(EXERCISE) Take the line with "Click the circle marker beside Resultado" as the first and the last line of the data as the end. Write out both and every line between exactly, except pictures.

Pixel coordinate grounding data
——————————

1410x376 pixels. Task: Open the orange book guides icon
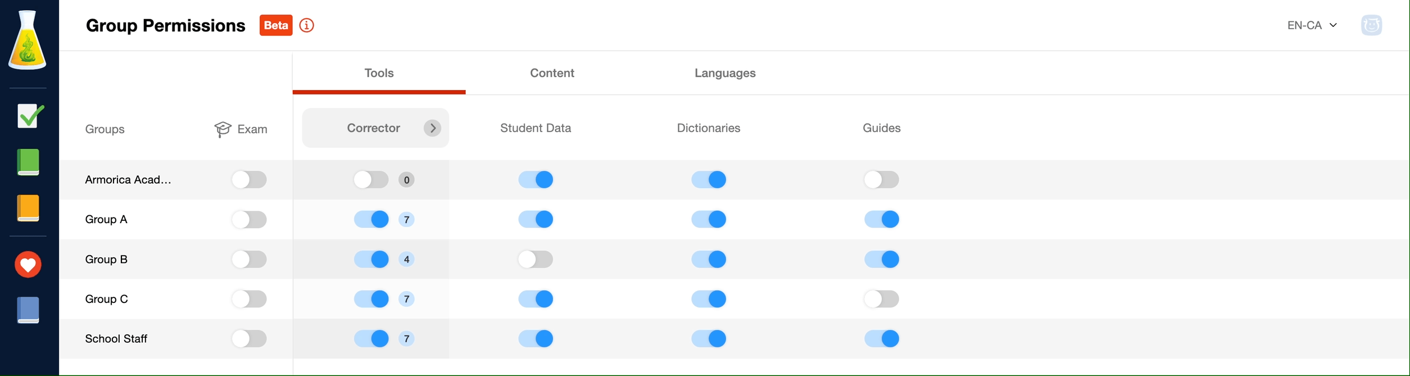tap(28, 209)
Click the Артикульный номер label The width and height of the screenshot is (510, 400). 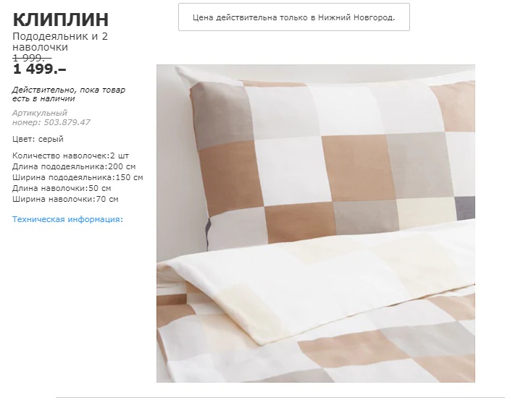40,117
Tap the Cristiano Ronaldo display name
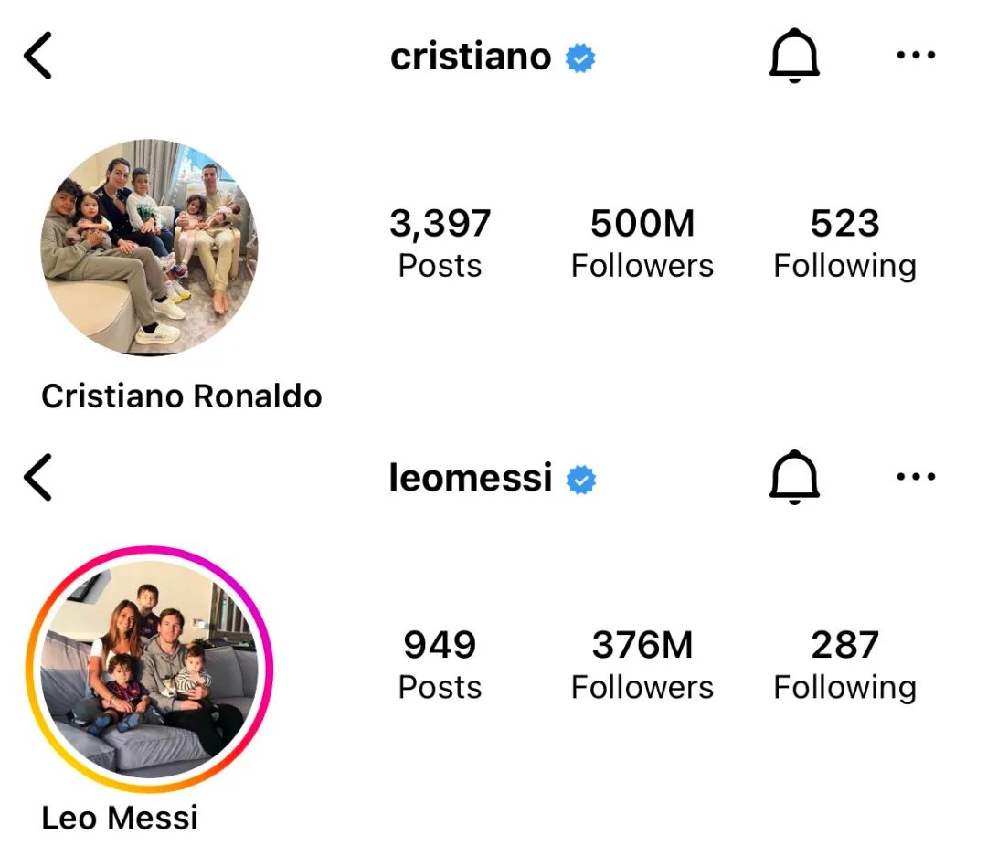 [x=182, y=396]
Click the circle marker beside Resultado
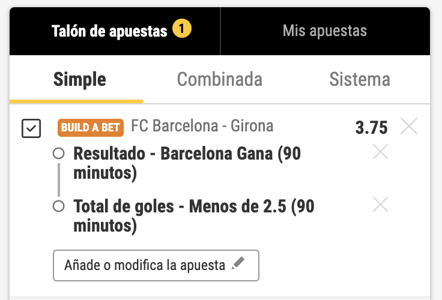This screenshot has width=442, height=300. pyautogui.click(x=58, y=154)
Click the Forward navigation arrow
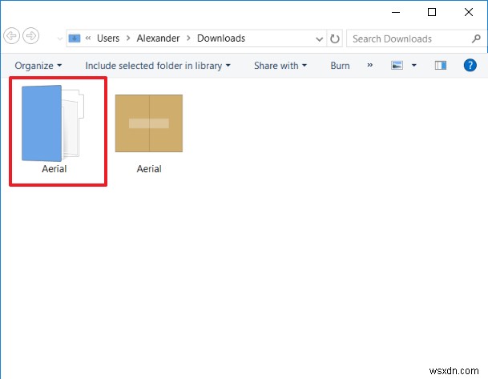This screenshot has height=379, width=488. click(31, 36)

——————————

(SOLUTION TO THIS PROBLEM)
Click the circle marker beside Resultado
This screenshot has width=442, height=300. pyautogui.click(x=58, y=154)
Click the Forward navigation arrow
This screenshot has height=379, width=488. click(31, 36)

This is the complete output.